◆ DESCRIPTION OF THE TASK
A faithful transcription of the entries below is required.

◆ DATA TO PROCESS
++++++
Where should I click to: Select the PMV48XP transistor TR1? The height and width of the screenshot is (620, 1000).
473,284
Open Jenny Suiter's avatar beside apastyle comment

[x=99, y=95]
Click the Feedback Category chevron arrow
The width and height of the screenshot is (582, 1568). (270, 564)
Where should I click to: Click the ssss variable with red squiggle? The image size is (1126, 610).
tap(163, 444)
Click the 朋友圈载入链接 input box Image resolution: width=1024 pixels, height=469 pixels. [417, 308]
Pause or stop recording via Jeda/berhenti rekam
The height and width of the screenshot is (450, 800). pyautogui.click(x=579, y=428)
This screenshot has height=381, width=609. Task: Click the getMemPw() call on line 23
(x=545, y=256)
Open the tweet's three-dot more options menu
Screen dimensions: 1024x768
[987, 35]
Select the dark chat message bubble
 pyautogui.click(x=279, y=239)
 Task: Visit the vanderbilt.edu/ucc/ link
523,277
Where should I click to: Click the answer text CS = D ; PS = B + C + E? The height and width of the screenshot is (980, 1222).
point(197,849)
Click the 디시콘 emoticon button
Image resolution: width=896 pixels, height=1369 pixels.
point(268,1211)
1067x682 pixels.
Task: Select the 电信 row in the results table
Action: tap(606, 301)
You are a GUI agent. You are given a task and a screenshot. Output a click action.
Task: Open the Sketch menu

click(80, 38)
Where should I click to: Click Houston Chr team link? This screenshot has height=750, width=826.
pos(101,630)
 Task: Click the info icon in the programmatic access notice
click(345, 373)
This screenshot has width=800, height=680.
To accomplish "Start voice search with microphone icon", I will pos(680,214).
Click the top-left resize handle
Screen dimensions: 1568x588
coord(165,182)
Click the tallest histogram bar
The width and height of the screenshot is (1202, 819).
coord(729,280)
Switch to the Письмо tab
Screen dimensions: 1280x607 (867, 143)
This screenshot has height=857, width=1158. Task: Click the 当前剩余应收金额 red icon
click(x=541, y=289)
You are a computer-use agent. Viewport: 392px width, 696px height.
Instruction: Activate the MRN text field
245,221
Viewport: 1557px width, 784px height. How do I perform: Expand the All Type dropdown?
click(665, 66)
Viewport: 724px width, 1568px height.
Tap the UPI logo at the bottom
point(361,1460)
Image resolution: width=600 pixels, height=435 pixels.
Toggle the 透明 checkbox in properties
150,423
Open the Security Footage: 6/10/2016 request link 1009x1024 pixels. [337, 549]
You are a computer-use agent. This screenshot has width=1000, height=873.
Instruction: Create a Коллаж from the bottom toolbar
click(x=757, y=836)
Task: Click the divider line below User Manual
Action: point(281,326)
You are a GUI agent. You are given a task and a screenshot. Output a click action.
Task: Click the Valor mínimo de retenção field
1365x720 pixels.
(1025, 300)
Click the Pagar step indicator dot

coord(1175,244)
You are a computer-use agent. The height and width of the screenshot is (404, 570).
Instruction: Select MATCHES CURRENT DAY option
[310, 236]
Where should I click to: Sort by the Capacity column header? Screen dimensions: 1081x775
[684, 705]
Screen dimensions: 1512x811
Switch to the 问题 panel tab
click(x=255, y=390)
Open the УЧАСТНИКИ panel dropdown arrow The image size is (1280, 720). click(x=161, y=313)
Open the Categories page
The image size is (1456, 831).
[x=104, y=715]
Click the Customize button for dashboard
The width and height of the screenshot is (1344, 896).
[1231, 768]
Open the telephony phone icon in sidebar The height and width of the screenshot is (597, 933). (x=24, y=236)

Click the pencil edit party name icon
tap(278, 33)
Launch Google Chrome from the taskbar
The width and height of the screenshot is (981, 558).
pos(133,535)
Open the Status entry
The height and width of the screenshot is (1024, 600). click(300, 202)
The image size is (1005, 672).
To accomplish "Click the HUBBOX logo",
++++++
◆ REPLY TO THE EXERCISE
Where should I click to: Select the PMV48XP transistor TR1? The height and width of the screenshot is (620, 1000).
473,284
Open Jenny Suiter's avatar beside apastyle comment

[x=99, y=95]
Click the Feedback Category chevron arrow
The width and height of the screenshot is (582, 1568). (270, 564)
Where should I click to: Click the ssss variable with red squiggle? The image size is (1126, 610).
tap(163, 444)
Click the 朋友圈载入链接 input box Image resolution: width=1024 pixels, height=469 pixels. [417, 308]
Pause or stop recording via Jeda/berhenti rekam
The height and width of the screenshot is (450, 800). pyautogui.click(x=579, y=428)
This screenshot has height=381, width=609. Task: Click the getMemPw() call on line 23
(x=545, y=256)
Open the tweet's three-dot more options menu
Screen dimensions: 1024x768
[987, 35]
Select the dark chat message bubble
 pyautogui.click(x=279, y=239)
 Task: Visit the vanderbilt.edu/ucc/ link
523,277
Where should I click to: Click the answer text CS = D ; PS = B + C + E? The height and width of the screenshot is (980, 1222).
point(197,849)
Click the 디시콘 emoticon button
Image resolution: width=896 pixels, height=1369 pixels.
point(268,1211)
1067x682 pixels.
Task: Select the 电信 row in the results table
Action: tap(606, 301)
You are a GUI agent. You are given a task and a screenshot. Output a click action.
Task: Open the Sketch menu

click(80, 38)
Where should I click to: Click Houston Chr team link? This screenshot has height=750, width=826.
pos(101,630)
 Task: Click the info icon in the programmatic access notice
click(345, 373)
This screenshot has width=800, height=680.
To accomplish "Start voice search with microphone icon", I will pos(680,214).
Click the top-left resize handle
Screen dimensions: 1568x588
coord(165,182)
Click the tallest histogram bar
The width and height of the screenshot is (1202, 819).
coord(729,280)
Switch to the Письмо tab
Screen dimensions: 1280x607 (867, 143)
This screenshot has height=857, width=1158. Task: Click the 当前剩余应收金额 red icon
click(x=541, y=289)
You are a computer-use agent. Viewport: 392px width, 696px height.
Instruction: Activate the MRN text field
245,221
Viewport: 1557px width, 784px height. How do I perform: Expand the All Type dropdown?
click(665, 66)
Viewport: 724px width, 1568px height.
Tap the UPI logo at the bottom
point(361,1460)
Image resolution: width=600 pixels, height=435 pixels.
Toggle the 透明 checkbox in properties
150,423
Open the Security Footage: 6/10/2016 request link 1009x1024 pixels. [337, 549]
You are a computer-use agent. This screenshot has width=1000, height=873.
Instruction: Create a Коллаж from the bottom toolbar
click(x=757, y=836)
Task: Click the divider line below User Manual
Action: point(281,326)
You are a GUI agent. You are given a task and a screenshot. Output a click action.
Task: Click the Valor mínimo de retenção field
1365x720 pixels.
(1025, 300)
Click the Pagar step indicator dot

coord(1175,244)
You are a computer-use agent. The height and width of the screenshot is (404, 570).
Instruction: Select MATCHES CURRENT DAY option
[310, 236]
Where should I click to: Sort by the Capacity column header? Screen dimensions: 1081x775
[684, 705]
Screen dimensions: 1512x811
Switch to the 问题 panel tab
click(x=255, y=390)
Open the УЧАСТНИКИ panel dropdown arrow The image size is (1280, 720). click(x=161, y=313)
Open the Categories page
The image size is (1456, 831).
[x=104, y=715]
Click the Customize button for dashboard
The width and height of the screenshot is (1344, 896).
[1231, 768]
Open the telephony phone icon in sidebar The height and width of the screenshot is (597, 933). (x=24, y=236)

Click the pencil edit party name icon
tap(278, 33)
Launch Google Chrome from the taskbar
The width and height of the screenshot is (981, 558).
pos(133,535)
Open the Status entry
The height and width of the screenshot is (1024, 600). click(300, 202)
The image size is (1005, 672).
To accomplish "Click the HUBBOX logo",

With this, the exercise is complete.